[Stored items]

== Segment start ==

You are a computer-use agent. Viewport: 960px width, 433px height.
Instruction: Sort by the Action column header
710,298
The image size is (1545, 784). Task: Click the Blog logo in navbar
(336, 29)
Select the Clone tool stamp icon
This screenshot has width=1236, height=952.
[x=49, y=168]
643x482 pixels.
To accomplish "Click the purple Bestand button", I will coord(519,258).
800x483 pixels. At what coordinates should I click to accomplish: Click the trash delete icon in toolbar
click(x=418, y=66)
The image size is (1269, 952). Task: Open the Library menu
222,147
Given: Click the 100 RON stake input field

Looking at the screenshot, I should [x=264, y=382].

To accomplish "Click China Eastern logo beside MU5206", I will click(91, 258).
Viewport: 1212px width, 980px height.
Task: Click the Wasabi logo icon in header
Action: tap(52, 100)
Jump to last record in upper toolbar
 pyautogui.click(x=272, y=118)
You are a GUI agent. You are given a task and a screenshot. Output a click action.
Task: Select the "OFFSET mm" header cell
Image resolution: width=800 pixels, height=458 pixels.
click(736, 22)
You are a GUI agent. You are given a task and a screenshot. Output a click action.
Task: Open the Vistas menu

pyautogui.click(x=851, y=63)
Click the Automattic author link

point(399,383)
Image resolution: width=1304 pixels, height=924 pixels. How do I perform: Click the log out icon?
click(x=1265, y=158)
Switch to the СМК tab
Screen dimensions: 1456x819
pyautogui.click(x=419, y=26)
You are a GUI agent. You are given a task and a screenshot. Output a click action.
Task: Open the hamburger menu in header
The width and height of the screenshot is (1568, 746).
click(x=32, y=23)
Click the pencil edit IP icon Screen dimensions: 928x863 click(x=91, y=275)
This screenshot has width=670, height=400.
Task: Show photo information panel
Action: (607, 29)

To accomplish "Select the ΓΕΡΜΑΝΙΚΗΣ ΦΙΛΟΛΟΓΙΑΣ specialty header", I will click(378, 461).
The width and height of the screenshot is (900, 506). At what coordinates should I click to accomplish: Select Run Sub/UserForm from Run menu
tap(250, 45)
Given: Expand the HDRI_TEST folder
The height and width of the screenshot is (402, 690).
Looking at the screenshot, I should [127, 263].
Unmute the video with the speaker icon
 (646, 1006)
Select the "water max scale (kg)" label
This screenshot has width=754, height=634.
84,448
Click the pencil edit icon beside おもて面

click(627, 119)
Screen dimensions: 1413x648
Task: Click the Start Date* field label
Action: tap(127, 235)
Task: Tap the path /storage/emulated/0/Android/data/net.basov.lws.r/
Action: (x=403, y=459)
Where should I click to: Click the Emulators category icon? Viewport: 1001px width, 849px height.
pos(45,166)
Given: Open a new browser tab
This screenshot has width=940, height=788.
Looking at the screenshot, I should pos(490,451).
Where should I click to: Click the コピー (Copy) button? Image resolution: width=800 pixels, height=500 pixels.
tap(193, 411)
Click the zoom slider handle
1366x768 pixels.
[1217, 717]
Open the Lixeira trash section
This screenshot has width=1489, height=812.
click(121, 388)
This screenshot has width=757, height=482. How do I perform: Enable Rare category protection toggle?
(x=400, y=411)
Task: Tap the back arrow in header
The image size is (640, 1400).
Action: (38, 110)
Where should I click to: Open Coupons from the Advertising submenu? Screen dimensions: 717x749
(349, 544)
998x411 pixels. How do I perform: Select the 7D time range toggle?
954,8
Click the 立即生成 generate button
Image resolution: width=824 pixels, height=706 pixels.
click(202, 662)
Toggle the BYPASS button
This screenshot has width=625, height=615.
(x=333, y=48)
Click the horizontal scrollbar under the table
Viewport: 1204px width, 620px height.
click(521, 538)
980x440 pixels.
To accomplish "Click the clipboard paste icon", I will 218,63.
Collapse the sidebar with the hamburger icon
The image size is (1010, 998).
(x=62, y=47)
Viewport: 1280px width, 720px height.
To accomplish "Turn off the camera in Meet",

== Segment end ==

- [WHAT YOU HAVE TO DO]: Each entry above should be repeated exactly, with no line left out.

- [EXERCISE OUTPUT]:
You are a computer-use agent. Viewport: 960px width, 433px height.
Instruction: Sort by the Action column header
710,298
The image size is (1545, 784). Task: Click the Blog logo in navbar
(336, 29)
Select the Clone tool stamp icon
This screenshot has width=1236, height=952.
[x=49, y=168]
643x482 pixels.
To accomplish "Click the purple Bestand button", I will coord(519,258).
800x483 pixels. At what coordinates should I click to accomplish: Click the trash delete icon in toolbar
click(x=418, y=66)
The image size is (1269, 952). Task: Open the Library menu
222,147
Given: Click the 100 RON stake input field

Looking at the screenshot, I should [x=264, y=382].

To accomplish "Click China Eastern logo beside MU5206", I will click(91, 258).
Viewport: 1212px width, 980px height.
Task: Click the Wasabi logo icon in header
Action: tap(52, 100)
Jump to last record in upper toolbar
 pyautogui.click(x=272, y=118)
You are a GUI agent. You are given a task and a screenshot. Output a click action.
Task: Select the "OFFSET mm" header cell
Image resolution: width=800 pixels, height=458 pixels.
click(736, 22)
You are a GUI agent. You are given a task and a screenshot. Output a click action.
Task: Open the Vistas menu

pyautogui.click(x=851, y=63)
Click the Automattic author link

point(399,383)
Image resolution: width=1304 pixels, height=924 pixels. How do I perform: Click the log out icon?
click(x=1265, y=158)
Switch to the СМК tab
Screen dimensions: 1456x819
pyautogui.click(x=419, y=26)
You are a GUI agent. You are given a task and a screenshot. Output a click action.
Task: Open the hamburger menu in header
The width and height of the screenshot is (1568, 746).
click(x=32, y=23)
Click the pencil edit IP icon Screen dimensions: 928x863 click(x=91, y=275)
This screenshot has width=670, height=400.
Task: Show photo information panel
Action: (607, 29)

To accomplish "Select the ΓΕΡΜΑΝΙΚΗΣ ΦΙΛΟΛΟΓΙΑΣ specialty header", I will click(378, 461).
The width and height of the screenshot is (900, 506). At what coordinates should I click to accomplish: Select Run Sub/UserForm from Run menu
tap(250, 45)
Given: Expand the HDRI_TEST folder
The height and width of the screenshot is (402, 690).
Looking at the screenshot, I should [127, 263].
Unmute the video with the speaker icon
 (646, 1006)
Select the "water max scale (kg)" label
This screenshot has width=754, height=634.
84,448
Click the pencil edit icon beside おもて面

click(627, 119)
Screen dimensions: 1413x648
Task: Click the Start Date* field label
Action: tap(127, 235)
Task: Tap the path /storage/emulated/0/Android/data/net.basov.lws.r/
Action: (x=403, y=459)
Where should I click to: Click the Emulators category icon? Viewport: 1001px width, 849px height.
pos(45,166)
Given: Open a new browser tab
This screenshot has width=940, height=788.
Looking at the screenshot, I should pos(490,451).
Where should I click to: Click the コピー (Copy) button? Image resolution: width=800 pixels, height=500 pixels.
tap(193, 411)
Click the zoom slider handle
1366x768 pixels.
[1217, 717]
Open the Lixeira trash section
This screenshot has width=1489, height=812.
click(121, 388)
This screenshot has width=757, height=482. How do I perform: Enable Rare category protection toggle?
(x=400, y=411)
Task: Tap the back arrow in header
The image size is (640, 1400).
Action: (38, 110)
Where should I click to: Open Coupons from the Advertising submenu? Screen dimensions: 717x749
(349, 544)
998x411 pixels. How do I perform: Select the 7D time range toggle?
954,8
Click the 立即生成 generate button
Image resolution: width=824 pixels, height=706 pixels.
click(202, 662)
Toggle the BYPASS button
This screenshot has width=625, height=615.
(x=333, y=48)
Click the horizontal scrollbar under the table
Viewport: 1204px width, 620px height.
click(521, 538)
980x440 pixels.
To accomplish "Click the clipboard paste icon", I will 218,63.
Collapse the sidebar with the hamburger icon
The image size is (1010, 998).
(x=62, y=47)
Viewport: 1280px width, 720px height.
To accomplish "Turn off the camera in Meet",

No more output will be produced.